In the report, Vincenzo Di Nicola, a GoPago co-founder and its chief technology officer, says Amazon paid an undisclosed amount for the company. The article, first reported by blogging site TechCrunch, did not say when the sale happened. Indeed, neither GoPago nor Amazon responded to Digital Transactions News inquiries.
GoPago, founded in 2009 and backed by a 2012 investment of an undisclosed amount from JP Morgan Chase & Co., offers merchants a tablet-based POS system that includes payment processing, cellular connectivity, sales reporting, data aggregation, and a mobile storefront and mobile payment via an app.
If the report of the sale is true, it could indicate yet another attempt by Amazon to entrench itself with merchants and consumers, analysts suggest. It could also presage a move by the online retailing giant into the physical point of sale.
“GoPago is one of the better wallets available,” says Mary T. Monahan, executive vice president and research director for mobile at payments research firm Javelin Strategy & Research, Pleasanton, Calif. For her, the mashup suggests the possibility of a PayPal-like endeavor attempting to extend an online experience into physical stores. “Could we possibly be seeing another Internet player developing a total shopping experience?” she asks. “Mobile allows us to link the online and physical worlds and the major online platforms see the need to close the loop between these worlds.”
Indeed, PayPal has been working to make PayPal acceptance as available among brick-and-mortar merchants as it is with online retailers. In October eBay Inc., PayPal’s parent company, said its efforts along those lines were proceeding as planned.
Amazon could use GoPago’s technology as part of an effort to expand its payment service into brick-and-mortar merchants, Monahan says. “GoPago provides a conduit into the physical world as consumers move throughout their days,” she says. “They will be able to see further into the transaction experience and deliver better offers and deals.”
Amazon, too, is making it easier for online e-commerce retailers to use its Amazon Payments service. It released an updated version of the online platform in August that reduces integration time.
For acquirers selling merchant services and already contending with the advent of new competitors, an extension by Amazon into the brick-and-mortar payments world would mean an intensification of that competition, says Todd Ablowitz, president of consulting firm Double Diamond Group LLC, Centennial, Colo.

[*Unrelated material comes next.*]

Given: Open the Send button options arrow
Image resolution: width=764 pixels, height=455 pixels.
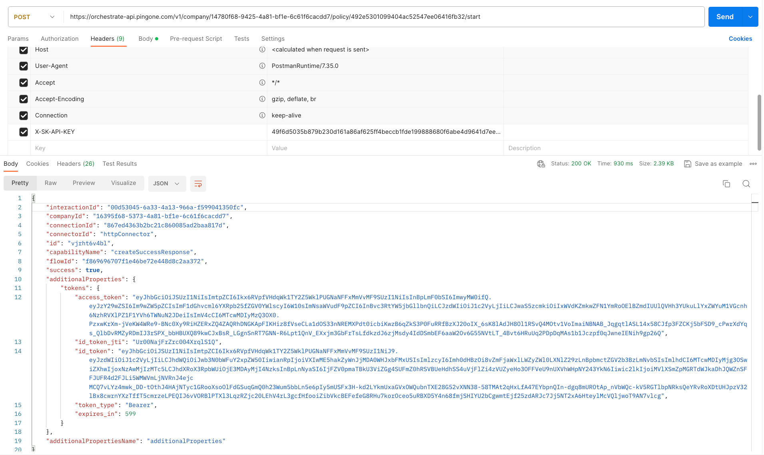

Traditional acquirers “better have a good strategy for dealing with the new world of payments,” Ablowitz says. For many, that means having the technology to sell, but marrying it with sales and services. That could be an advantage, because many of the technology companies getting into payments rely on self-service and remote options, he says. Ablowitz also recommended focusing on a specific niche or having some other differentiating service.